Entre ses nombreux projets ici et à l’étranger (dont un Pirandello à Rome!), SERGE DENONCOURT revisite une pièce phare du répertoire québécois des années 80. Pour en finir avec l’intolérance.

Existe-t-il un amour heureux? Un amour nourri d’innocence et d’absolu. Un amour noble et pur, éternel et partagé. Pour ce qui est de la vie, ne comptez pas sur moi pour trancher. Par contre, au théâtre, la réponse est oui! De Racine à Shakespeare, les plus grands auteurs dramatiques ont transcendé la grisaille du couple pour mieux en extraire la substantifique passion. Même si celle-ci tourne souvent tragique. Roméo et Juliette, vous connaissez?

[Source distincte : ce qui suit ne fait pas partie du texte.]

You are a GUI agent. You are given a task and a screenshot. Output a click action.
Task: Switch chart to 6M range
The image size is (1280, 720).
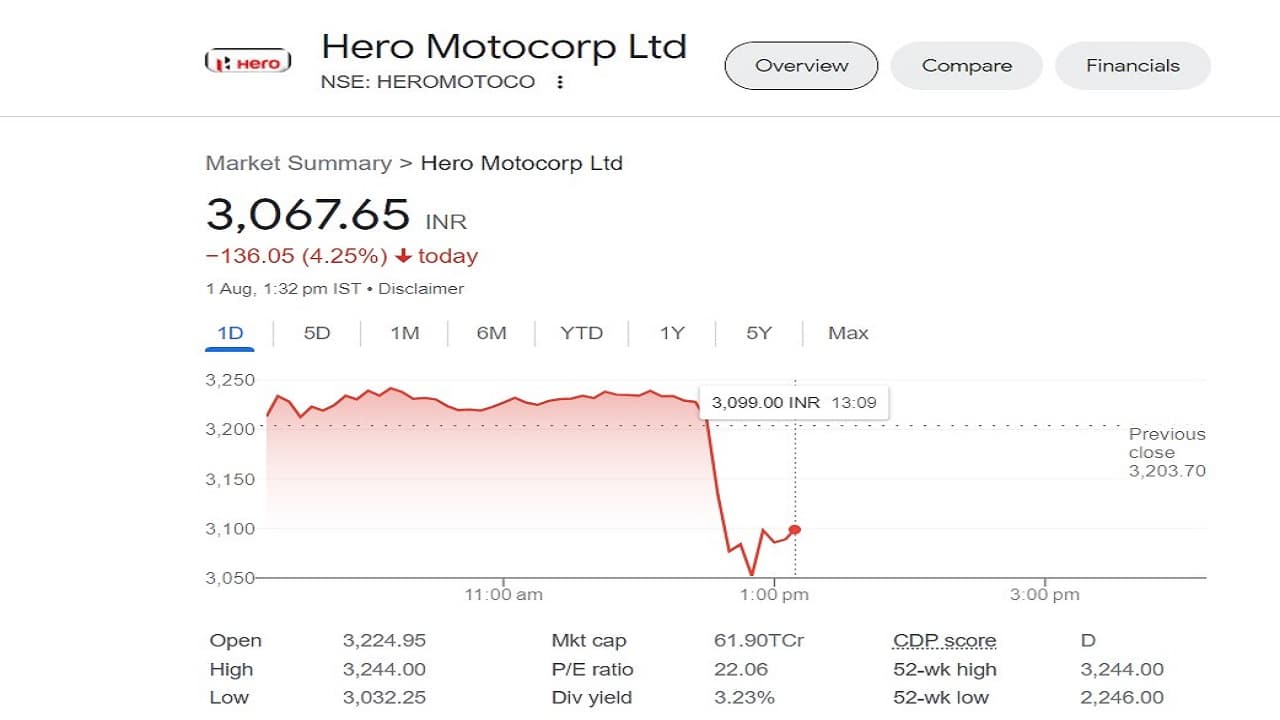point(491,333)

Avec son chef-d’oeuvre, Les Feluettes, Michel Marc Bouchard a ajouté deux noms à cette liste d’amoureux sacrifiés sur l’autel du théâtre. Ceux de Simon et du comte de Vallier. Deux hommes qui ont eu l’audace de s’aimer dans un endroit pas vraiment gay friendly (Roberval, en 1912!). Bien sûr, leur idylle ne viendra pas à bout de la trahison et de l’hypocrisie de cette société catholique et intolérante.

"Michel Marc a créé un microcosme du monde contemporain, affirme Serge Denoncourt. Ici, ce sont deux gars qu’on empêche de s’aimer. Mais cela pourrait être un Palestinien avec une Israélienne au Proche-Orient; un Noir et une Blanche dans le Sud des États-Unis, etc."

Le metteur en scène dirigera cette nouvelle production à l’Espace Go, dès le 12 novembre. Malgré son caractère emblématique de la cause homosexuelle, Les Feluettes n’est pas, selon Denoncourt, une pièce militante. "Avant toute chose, c’est une fabuleuse histoire, dit-il. Quand on va voir Roméo et Juliette, on ne va pas voir une pièce hétérosexuelle; mais une bonne pièce. Le théâtre l’emporte sur l’orientation sexuelle des personnages ou de l’auteur."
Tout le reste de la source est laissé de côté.